___ SUPPLIED PASSAGE ___
Jupyter Integration
===================

BSPump provides first-class Jupyter notebook integration for building
data pipelines interactively. Notebooks are compiled into production-ready
automations.

.. toctree::
   :maxdepth: 2

   notebook-structure
   auto-pipeline
   testing

Overview
--------

BSPump notebooks have a specific structure:

1. **Before auto_pipeline**: Imports, connections, lookups, helper functions, and test data
2. **The auto_pipeline cell**: Defines the source and sink (always in its own cell)
___ PROVIDED RECORDS ___
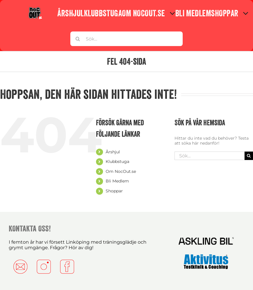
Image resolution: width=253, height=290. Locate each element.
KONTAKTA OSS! (30, 228)
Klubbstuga (117, 161)
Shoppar (114, 191)
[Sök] (77, 38)
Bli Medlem (117, 181)
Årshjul (113, 151)
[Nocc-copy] (35, 8)
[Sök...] (126, 38)
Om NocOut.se (121, 171)
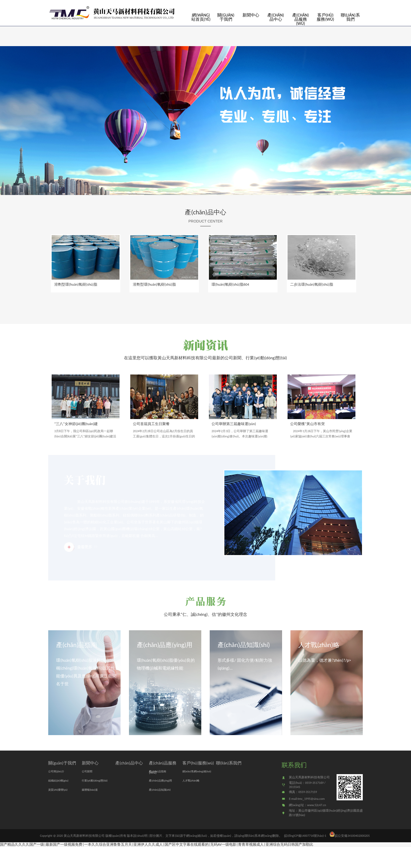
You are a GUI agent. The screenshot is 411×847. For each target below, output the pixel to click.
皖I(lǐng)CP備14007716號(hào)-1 (305, 836)
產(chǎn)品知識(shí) (244, 645)
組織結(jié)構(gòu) (58, 780)
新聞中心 (250, 15)
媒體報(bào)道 (90, 789)
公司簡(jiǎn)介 (56, 771)
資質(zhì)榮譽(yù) (57, 789)
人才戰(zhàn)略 (318, 645)
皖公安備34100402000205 (349, 836)
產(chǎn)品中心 (275, 17)
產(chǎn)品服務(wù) (300, 19)
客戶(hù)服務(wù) (325, 17)
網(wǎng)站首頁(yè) (200, 17)
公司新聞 (87, 771)
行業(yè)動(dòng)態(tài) (94, 780)
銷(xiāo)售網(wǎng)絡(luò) (196, 771)
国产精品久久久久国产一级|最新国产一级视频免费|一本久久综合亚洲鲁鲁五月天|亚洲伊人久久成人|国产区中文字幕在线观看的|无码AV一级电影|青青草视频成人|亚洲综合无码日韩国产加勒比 (156, 844)
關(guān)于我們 (225, 17)
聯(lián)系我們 (350, 17)
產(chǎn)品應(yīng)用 (164, 645)
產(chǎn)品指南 (76, 645)
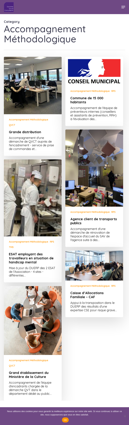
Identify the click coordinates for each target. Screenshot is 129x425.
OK (65, 420)
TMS (11, 252)
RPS (113, 91)
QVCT (12, 124)
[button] (123, 7)
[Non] (124, 416)
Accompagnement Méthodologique (28, 119)
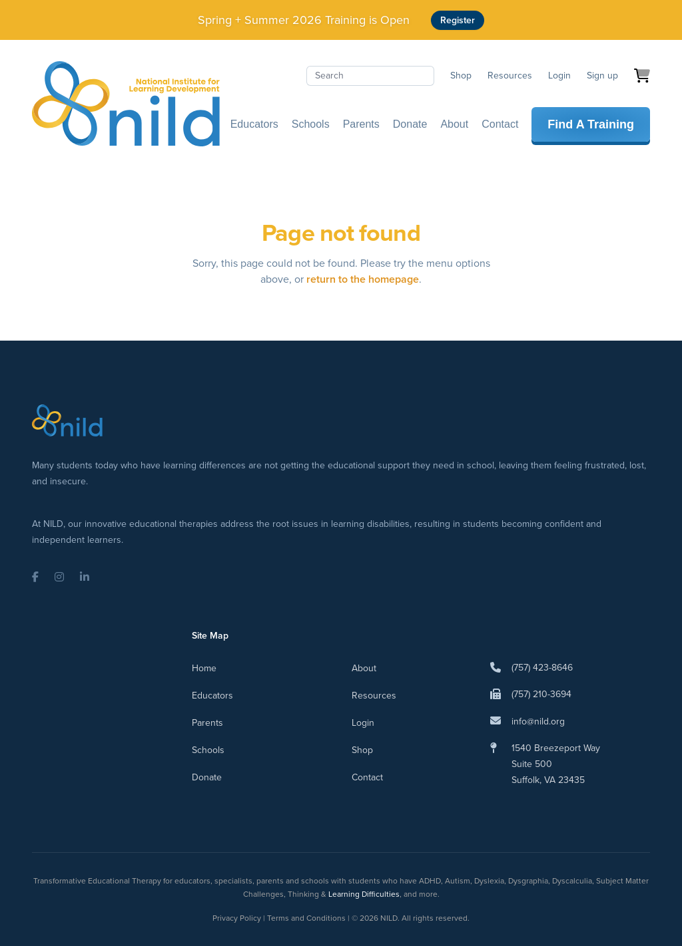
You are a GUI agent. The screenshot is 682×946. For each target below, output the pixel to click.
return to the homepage (362, 279)
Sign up (602, 75)
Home (204, 668)
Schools (311, 124)
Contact (500, 124)
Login (559, 75)
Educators (254, 124)
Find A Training (590, 124)
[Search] (370, 76)
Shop (461, 75)
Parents (361, 124)
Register (457, 20)
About (454, 124)
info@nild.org (538, 721)
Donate (410, 124)
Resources (510, 75)
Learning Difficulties (364, 894)
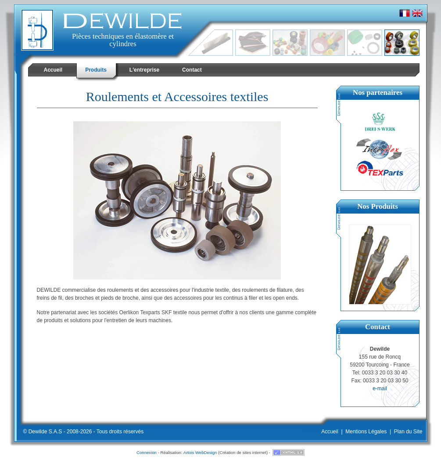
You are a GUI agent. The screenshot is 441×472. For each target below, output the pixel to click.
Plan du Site (408, 431)
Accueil (329, 431)
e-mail (380, 388)
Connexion (146, 452)
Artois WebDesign (200, 452)
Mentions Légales (366, 431)
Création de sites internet (242, 452)
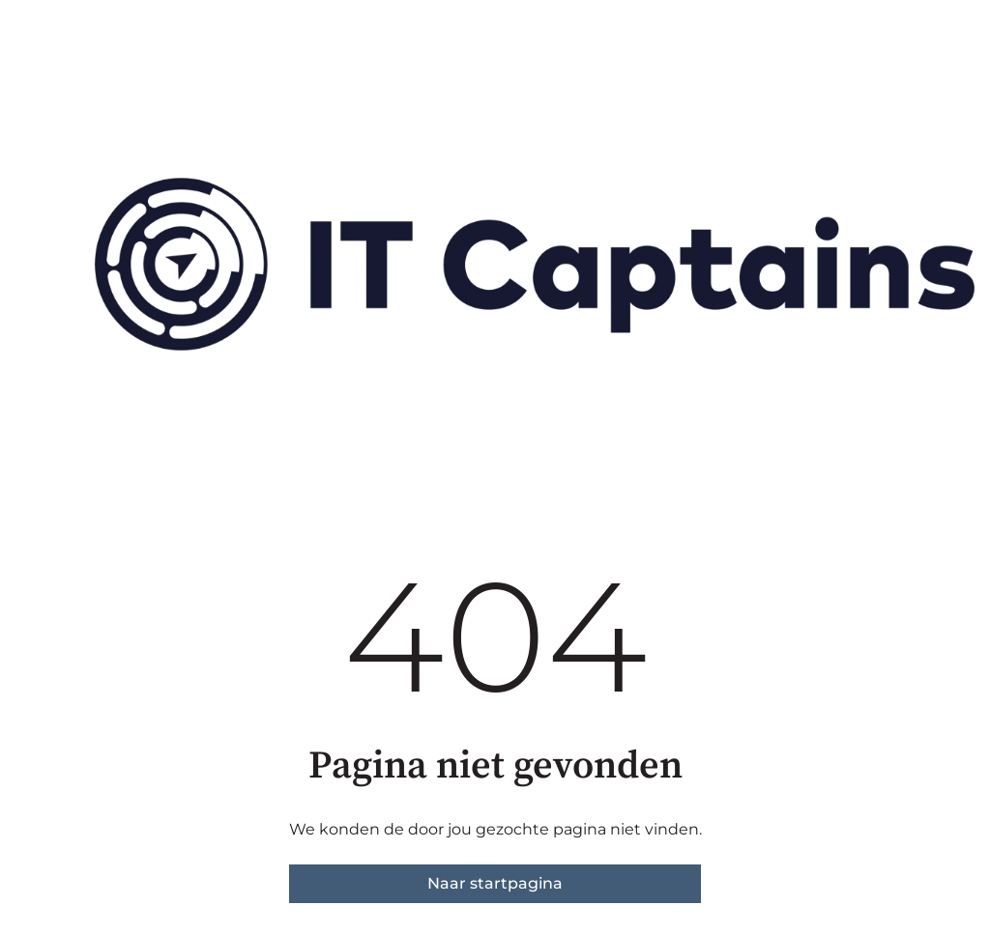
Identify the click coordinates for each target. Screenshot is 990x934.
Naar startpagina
___
THE REQUEST
Reproduce the part of the BSPump Jupyter integration page above that starts with "BSPump provides first-class" and goes on through "automations.", word for word.

RESPONSE BELOW
BSPump provides first-class Jupyter notebook integration for building
data pipelines interactively. Notebooks are compiled into production-ready
automations.